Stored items
= Beginning of Section =

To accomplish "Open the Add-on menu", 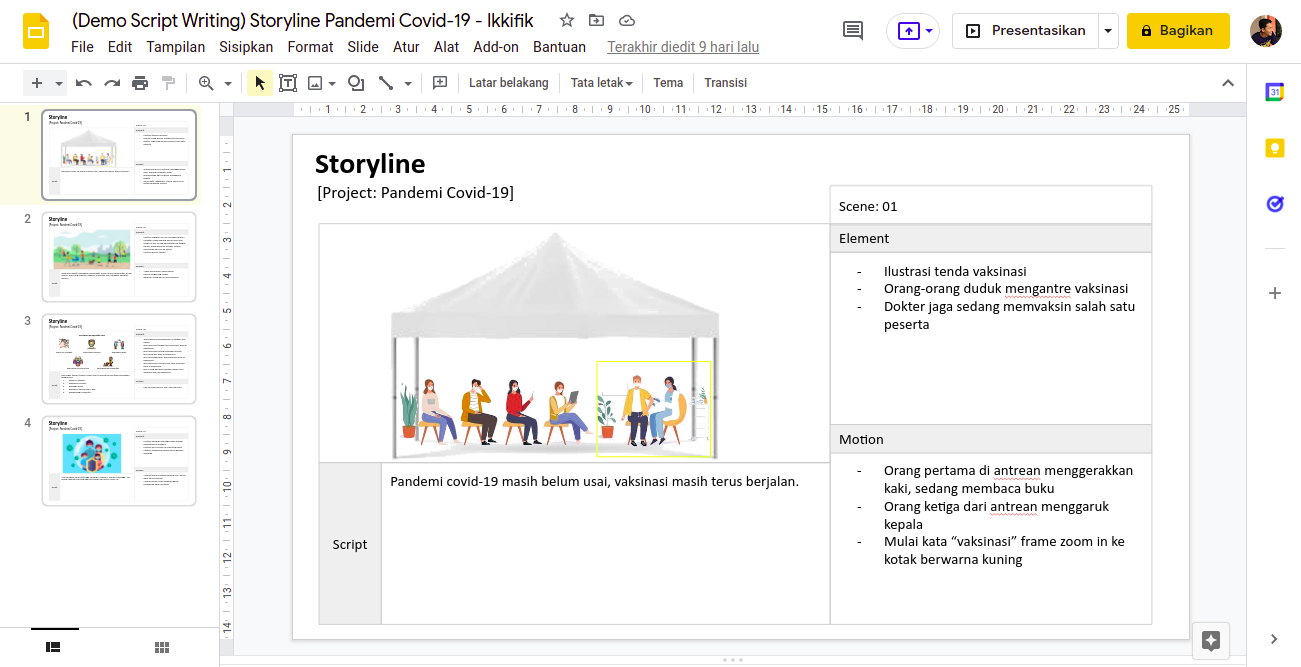I will click(x=496, y=47).
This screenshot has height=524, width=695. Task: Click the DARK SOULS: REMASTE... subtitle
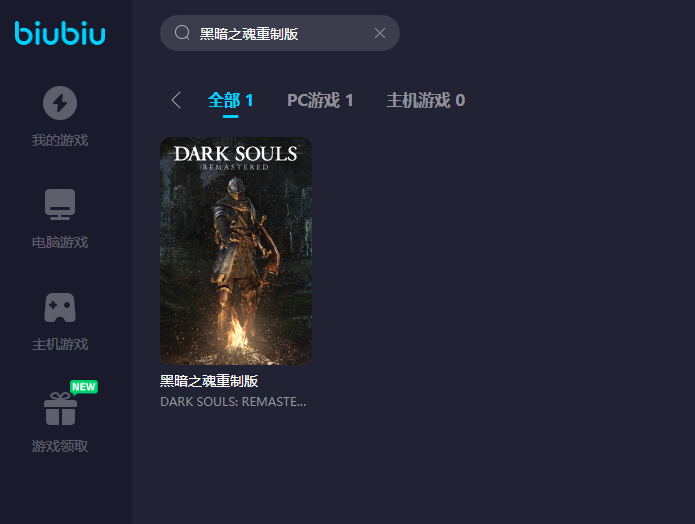click(x=233, y=402)
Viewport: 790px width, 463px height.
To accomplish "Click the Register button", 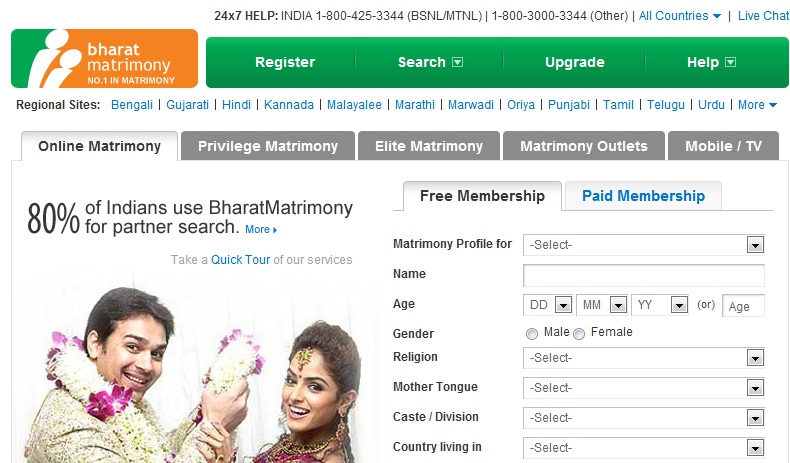I will [285, 62].
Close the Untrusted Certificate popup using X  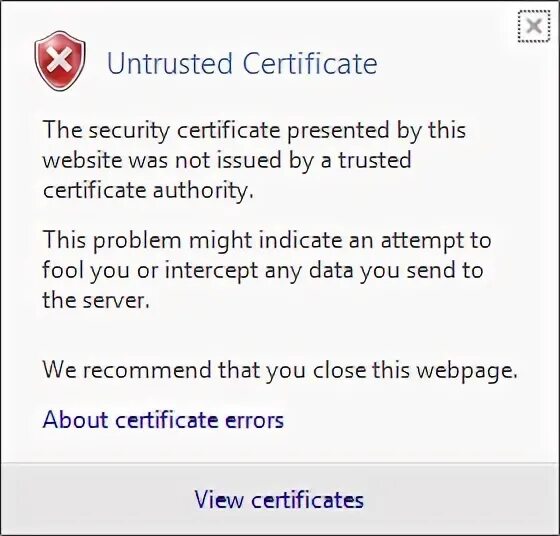click(534, 26)
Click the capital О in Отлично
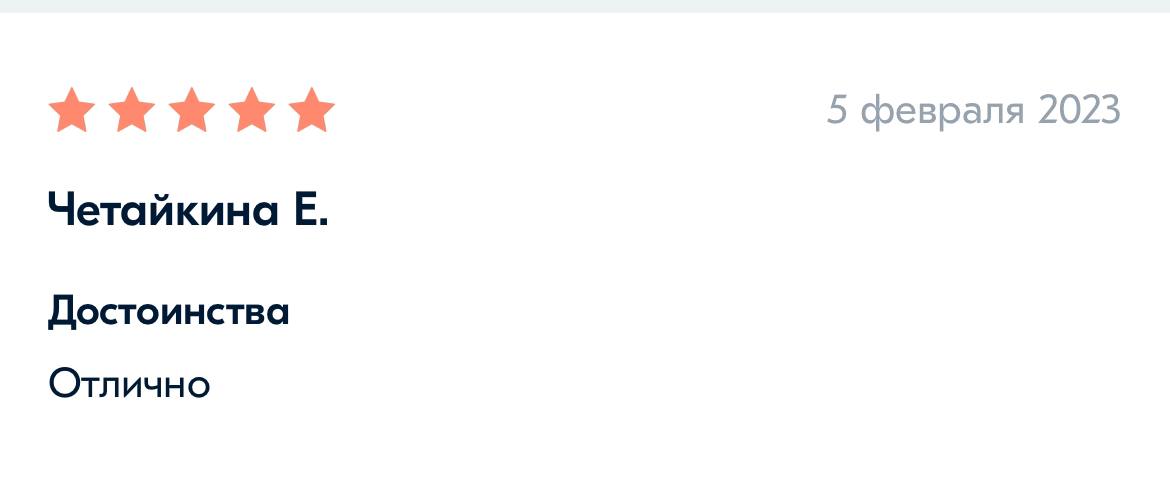This screenshot has height=477, width=1170. coord(64,385)
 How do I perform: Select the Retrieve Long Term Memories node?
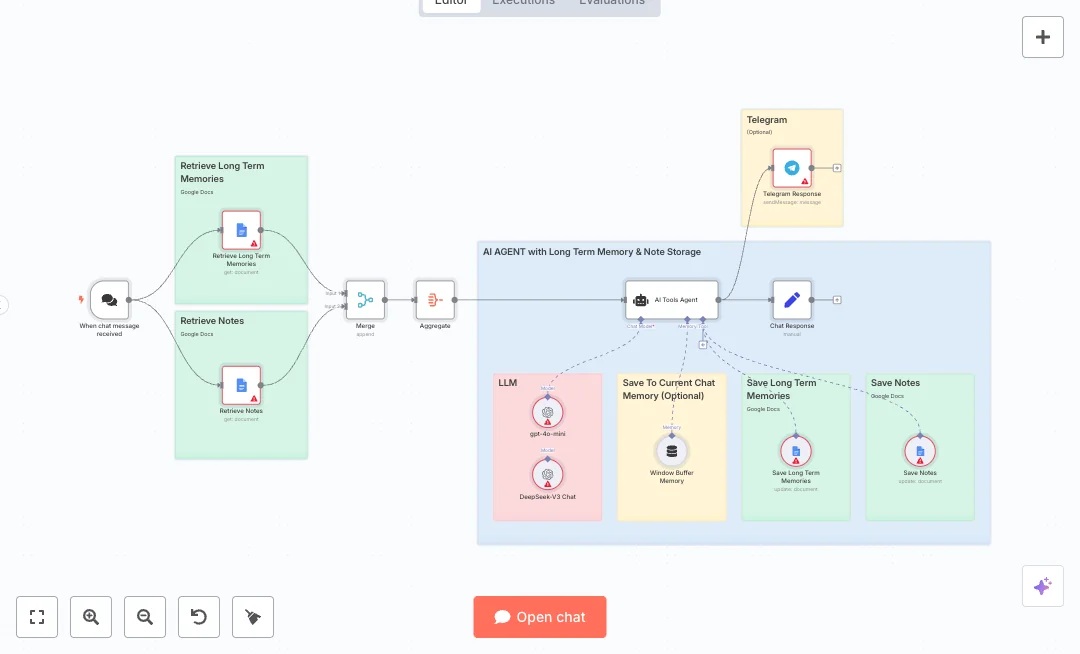pos(241,230)
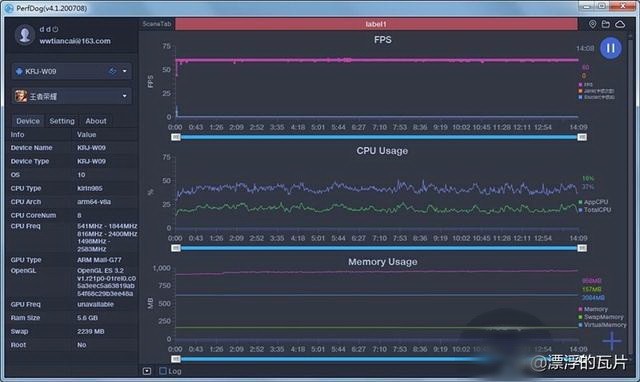Open the folder icon in top toolbar
This screenshot has width=640, height=382.
[606, 24]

= End of Section =

**EXERCISE DETAILS**
The expected output is an exact copy of the lines from the one with "How do I perform: Select" to the final line of the entries above, pictures excepted; please include both ends.

**EXERCISE SOLUTION**
 How do I perform: Select the Retrieve Long Term Memories node?
pos(241,230)
Open the folder icon in top toolbar
This screenshot has width=640, height=382.
[606, 24]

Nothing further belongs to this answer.